Exercise objective
Reproduce, word for word, the section of the forum thread on non-conference basketball games that begins at "## kansasalumn (Jun" and ends after "to get pumped for.".

# what top notch non-conference games are you looking forward to?



## kansasalumn (Jun 9, 2002)

Lindy's college basketball preview mag has a list of 7 "non-conference tilts to get us pumped" 

I will list Lindy's top games. From the list only, rank the games in order that you will get pumped to watch. Then add games that the mag missed that should be good non-confernece games to get pumped for.

Lindy's
1-Mich state at Kansas
2-UCONN at Texas
3-Illinois vs UNC in greensboro
4-Duke at Mich State
5-Kentucky at Mich state
6-Stanford vs Gonzaga at Oakland
7-Illinois vs Missouri at Saint Louis

Out of this list, this is my rankings
1-Mich state at Kansas
2-Illinois vs Missouri
3-UCONN at Texas
4-Kentucky at Mich State
5-Duke at Mich State
6-Illinois vs UNC
7-Stanford vs 'Zaga

I am very not intested in Illionis/UNC and Stanford/Zaga

Games that Lindys missed that people should get pumped for. Of course all KU non-confernce games that I get very pumped for. Three games of KU non-confernce that would be interesting
Valpo Nov 29 just 3 days after Mich state, tough, @ stanford Dec 6, and Oregon in KC Dec 13.

[Stored items from a collection]
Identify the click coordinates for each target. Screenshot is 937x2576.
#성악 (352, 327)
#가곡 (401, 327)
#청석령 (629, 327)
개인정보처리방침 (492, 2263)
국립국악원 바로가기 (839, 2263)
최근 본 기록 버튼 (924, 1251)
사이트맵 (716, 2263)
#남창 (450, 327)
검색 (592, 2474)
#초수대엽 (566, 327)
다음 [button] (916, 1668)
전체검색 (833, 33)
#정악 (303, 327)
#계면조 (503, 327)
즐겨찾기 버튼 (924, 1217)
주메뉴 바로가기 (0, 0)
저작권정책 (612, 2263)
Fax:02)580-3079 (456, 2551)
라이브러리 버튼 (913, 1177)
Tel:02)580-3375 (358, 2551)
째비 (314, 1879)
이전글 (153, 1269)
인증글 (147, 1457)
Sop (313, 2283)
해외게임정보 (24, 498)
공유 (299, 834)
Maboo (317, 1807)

Solution to this task
## kansasalumn (Jun 9, 2002)

Lindy's college basketball preview mag has a list of 7 "non-conference tilts to get us pumped" 

I will list Lindy's top games. From the list only, rank the games in order that you will get pumped to watch. Then add games that the mag missed that should be good non-confernece games to get pumped for.